Further reading: Offshore vs. Nearshore vs. Onshore Outsourcing: What’s the Difference?
What is nearshore outsourcing?
Nearshore outsourcing is any arrangement where a business function is performed by someone in a nearby country rather than domestically or in a distant offshore location.
For US companies, nearshore outsourcing typically means working with professionals based in Latin America, either by hiring a full-time remote employee directly, engaging a nearshore staffing agency, or building a LatAm-based team.
The defining advantage over offshoring is time zone alignment: LatAm talent works during US business hours, making daily collaboration, real-time communication, and management straightforward.
Which roles save the most money when nearshored?
The roles with the highest salary savings when nearshored to Latin America are legal assistants (68–77% savings), executive assistants (59–81% savings), and customer support reps (57–77% savings).
Administrative assistants and VAs also deliver strong savings at 40–68%, with a much lower US baseline that still results in meaningful budget relief.
On the other end, bookkeeping has the narrowest savings range (19–57%) because the US salary floor for bookkeepers is lower than for most other roles in this list.

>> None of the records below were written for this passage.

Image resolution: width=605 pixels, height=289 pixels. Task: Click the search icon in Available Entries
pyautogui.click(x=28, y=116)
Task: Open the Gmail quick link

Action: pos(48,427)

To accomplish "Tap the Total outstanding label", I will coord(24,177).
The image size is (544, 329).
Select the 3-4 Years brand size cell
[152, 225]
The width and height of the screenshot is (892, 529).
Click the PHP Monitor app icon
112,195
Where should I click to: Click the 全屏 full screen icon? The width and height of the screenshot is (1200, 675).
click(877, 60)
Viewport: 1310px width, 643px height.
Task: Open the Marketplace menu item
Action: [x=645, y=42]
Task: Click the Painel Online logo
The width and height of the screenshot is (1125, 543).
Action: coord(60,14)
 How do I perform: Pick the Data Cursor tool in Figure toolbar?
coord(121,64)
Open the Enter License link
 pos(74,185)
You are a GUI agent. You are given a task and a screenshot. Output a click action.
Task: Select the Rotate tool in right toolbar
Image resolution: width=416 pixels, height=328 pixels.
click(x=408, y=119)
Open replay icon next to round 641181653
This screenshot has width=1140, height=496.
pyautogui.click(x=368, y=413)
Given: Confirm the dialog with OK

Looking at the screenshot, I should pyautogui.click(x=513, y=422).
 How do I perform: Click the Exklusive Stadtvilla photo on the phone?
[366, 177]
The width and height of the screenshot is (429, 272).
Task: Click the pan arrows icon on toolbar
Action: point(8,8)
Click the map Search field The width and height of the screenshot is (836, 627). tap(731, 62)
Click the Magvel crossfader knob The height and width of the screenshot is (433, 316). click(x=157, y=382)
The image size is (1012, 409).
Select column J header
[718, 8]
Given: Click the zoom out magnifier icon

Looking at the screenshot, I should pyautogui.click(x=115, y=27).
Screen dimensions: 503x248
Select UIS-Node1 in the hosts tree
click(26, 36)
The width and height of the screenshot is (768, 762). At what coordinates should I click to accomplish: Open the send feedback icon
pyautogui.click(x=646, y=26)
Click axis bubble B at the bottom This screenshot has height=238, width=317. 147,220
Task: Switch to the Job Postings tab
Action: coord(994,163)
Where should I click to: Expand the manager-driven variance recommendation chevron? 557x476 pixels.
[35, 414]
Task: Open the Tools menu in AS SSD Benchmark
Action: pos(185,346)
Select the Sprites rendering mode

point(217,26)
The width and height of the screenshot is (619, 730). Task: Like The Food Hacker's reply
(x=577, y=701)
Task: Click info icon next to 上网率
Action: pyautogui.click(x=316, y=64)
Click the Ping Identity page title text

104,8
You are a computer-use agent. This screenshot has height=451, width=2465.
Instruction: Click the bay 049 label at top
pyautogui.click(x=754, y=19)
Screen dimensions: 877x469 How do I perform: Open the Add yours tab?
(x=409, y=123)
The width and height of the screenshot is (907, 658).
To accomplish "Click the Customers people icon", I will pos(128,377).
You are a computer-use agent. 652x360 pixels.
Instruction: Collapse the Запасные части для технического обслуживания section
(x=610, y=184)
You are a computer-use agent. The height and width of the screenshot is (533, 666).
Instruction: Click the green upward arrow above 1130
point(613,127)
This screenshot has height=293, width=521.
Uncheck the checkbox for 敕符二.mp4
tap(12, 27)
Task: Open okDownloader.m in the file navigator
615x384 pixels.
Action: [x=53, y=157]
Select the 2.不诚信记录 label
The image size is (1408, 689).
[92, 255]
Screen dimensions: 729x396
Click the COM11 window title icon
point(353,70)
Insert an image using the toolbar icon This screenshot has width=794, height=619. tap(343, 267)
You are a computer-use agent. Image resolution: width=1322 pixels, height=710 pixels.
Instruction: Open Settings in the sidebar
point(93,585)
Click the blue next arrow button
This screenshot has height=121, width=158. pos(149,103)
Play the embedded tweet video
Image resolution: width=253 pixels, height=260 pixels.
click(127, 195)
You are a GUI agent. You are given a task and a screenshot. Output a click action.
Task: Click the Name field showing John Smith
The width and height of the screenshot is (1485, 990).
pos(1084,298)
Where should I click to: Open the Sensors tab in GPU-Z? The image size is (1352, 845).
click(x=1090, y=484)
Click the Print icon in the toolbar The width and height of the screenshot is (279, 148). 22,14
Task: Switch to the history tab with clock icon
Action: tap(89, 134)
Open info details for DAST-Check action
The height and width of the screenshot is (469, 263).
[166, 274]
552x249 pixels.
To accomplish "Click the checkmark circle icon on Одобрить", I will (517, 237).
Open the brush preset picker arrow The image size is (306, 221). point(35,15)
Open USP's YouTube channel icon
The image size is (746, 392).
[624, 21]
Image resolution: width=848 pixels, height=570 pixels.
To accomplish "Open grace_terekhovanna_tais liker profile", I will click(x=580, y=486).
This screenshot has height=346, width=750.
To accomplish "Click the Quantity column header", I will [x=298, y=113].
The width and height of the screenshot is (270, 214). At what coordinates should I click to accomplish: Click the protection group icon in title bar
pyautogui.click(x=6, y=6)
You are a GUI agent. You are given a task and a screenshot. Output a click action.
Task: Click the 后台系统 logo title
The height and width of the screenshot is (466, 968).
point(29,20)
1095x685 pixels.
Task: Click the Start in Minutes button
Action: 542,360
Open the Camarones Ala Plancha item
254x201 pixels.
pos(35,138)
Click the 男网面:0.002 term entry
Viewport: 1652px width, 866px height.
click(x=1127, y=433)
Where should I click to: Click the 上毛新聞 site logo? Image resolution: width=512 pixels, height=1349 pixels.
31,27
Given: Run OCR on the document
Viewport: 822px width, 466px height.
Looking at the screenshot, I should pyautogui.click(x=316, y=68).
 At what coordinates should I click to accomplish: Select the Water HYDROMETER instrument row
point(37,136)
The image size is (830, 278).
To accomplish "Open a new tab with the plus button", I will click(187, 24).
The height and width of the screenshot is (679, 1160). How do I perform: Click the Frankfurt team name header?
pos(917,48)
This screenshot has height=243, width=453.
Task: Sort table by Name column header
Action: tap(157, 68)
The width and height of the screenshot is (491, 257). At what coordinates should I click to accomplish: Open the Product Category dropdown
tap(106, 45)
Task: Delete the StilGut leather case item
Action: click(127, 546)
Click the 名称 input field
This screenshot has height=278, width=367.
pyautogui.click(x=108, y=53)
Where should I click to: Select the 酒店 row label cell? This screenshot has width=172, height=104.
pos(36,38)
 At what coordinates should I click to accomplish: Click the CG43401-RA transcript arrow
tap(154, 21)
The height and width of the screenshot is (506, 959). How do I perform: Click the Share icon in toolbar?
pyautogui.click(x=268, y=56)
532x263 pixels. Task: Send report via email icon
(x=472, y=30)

What roles should you not outsource to nearshore locations?
Roles that require physical presence, US licensure, or real-time access to US-based systems and facilities are poor candidates for nearshoring. Examples include on-site facilities managers, licensed US attorneys who must appear in US courts, medical professionals bound by state licensing, and roles that require government security clearances.
Roles with heavy regulatory compliance dependencies, such as some types of financial advisory, state-licensed insurance, or healthcare coordination, may also face legal constraints.
Outside these categories, most knowledge work and professional services transfer to a nearshore model without significant friction.
What industries benefit most from nearshore outsourcing?
Companies across a wide range of industries hire in Latin America, but the heaviest demand comes from sectors where knowledge work and remote delivery are central to the business.
Accounting and finance firms were early adopters, driven by the deep accounting talent pool in Argentina. SaaS companies are among the most active users of nearshore engineering and customer success talent.
Legal practices hire document-based support roles at high volume. Marketing agencies and customer service-intensive businesses also find strong returns on nearshore hiring.
Most US companies save 30–70% on annual salaries regardless of sector.